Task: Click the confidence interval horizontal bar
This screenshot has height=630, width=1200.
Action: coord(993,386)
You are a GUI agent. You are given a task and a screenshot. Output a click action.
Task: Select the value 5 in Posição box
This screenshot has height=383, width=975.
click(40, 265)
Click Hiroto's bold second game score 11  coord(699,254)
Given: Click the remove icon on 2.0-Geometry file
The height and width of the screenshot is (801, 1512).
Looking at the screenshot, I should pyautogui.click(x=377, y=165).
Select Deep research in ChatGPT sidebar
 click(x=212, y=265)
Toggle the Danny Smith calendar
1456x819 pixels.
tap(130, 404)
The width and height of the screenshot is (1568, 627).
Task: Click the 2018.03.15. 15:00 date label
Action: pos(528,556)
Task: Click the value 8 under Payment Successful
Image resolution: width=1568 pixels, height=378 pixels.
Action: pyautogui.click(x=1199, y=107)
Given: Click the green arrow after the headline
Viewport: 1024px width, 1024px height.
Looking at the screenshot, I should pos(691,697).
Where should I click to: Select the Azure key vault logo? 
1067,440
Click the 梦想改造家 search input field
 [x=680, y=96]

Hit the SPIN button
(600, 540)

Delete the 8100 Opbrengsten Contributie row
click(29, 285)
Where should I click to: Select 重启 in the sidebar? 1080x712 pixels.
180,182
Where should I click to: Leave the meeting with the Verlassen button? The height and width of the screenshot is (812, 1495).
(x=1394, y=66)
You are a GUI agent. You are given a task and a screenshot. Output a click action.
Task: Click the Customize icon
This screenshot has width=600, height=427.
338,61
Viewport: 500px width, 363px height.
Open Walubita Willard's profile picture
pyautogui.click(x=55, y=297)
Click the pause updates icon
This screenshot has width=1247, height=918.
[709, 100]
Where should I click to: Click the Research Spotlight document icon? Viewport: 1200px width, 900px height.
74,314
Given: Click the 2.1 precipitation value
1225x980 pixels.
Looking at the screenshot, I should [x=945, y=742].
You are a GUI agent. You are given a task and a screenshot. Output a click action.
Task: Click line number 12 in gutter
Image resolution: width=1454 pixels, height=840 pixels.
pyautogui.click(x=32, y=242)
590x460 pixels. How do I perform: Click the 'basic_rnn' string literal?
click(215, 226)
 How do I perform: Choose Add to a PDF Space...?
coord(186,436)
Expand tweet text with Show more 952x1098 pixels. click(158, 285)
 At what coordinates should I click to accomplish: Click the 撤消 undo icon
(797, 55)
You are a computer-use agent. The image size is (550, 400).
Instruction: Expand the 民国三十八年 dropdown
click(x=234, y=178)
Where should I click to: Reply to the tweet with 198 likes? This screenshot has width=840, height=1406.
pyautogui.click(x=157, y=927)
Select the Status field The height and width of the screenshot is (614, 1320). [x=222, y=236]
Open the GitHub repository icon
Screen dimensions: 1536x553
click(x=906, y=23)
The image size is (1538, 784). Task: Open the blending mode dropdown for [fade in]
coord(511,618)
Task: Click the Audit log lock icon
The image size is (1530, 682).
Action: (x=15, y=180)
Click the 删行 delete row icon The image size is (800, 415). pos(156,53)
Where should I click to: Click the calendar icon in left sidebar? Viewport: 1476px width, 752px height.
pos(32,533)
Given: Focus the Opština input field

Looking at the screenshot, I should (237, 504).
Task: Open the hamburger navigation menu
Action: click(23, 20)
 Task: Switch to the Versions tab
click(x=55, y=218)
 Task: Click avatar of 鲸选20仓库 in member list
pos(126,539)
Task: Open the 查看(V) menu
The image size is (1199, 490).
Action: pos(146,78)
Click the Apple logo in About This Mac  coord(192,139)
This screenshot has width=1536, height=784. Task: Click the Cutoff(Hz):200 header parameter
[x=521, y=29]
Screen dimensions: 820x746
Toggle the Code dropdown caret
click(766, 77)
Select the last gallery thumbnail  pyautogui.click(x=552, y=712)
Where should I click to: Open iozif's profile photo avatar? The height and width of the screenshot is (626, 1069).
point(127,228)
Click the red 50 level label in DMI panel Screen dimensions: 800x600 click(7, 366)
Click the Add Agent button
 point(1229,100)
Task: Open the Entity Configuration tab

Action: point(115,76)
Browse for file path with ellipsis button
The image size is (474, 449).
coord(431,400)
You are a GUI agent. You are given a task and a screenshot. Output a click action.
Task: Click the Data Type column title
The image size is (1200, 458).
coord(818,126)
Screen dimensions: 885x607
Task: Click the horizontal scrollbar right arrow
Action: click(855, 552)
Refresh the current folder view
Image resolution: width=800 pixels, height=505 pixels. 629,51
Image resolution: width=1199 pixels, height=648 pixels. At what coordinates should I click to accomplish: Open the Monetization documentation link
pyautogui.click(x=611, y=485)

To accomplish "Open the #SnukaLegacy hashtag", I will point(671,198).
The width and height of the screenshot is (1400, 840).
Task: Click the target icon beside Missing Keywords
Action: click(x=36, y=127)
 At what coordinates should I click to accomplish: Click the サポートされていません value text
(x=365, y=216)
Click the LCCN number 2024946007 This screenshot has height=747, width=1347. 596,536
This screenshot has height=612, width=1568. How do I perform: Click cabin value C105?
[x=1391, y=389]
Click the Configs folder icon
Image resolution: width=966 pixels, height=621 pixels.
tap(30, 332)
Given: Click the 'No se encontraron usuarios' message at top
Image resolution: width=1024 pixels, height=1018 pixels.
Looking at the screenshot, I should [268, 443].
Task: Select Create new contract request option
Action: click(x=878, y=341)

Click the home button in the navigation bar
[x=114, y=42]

▶ **What is required**
Line count for the string "number": tally the lines of the records above that contain it and give only the result.

▶ **Answer area**
2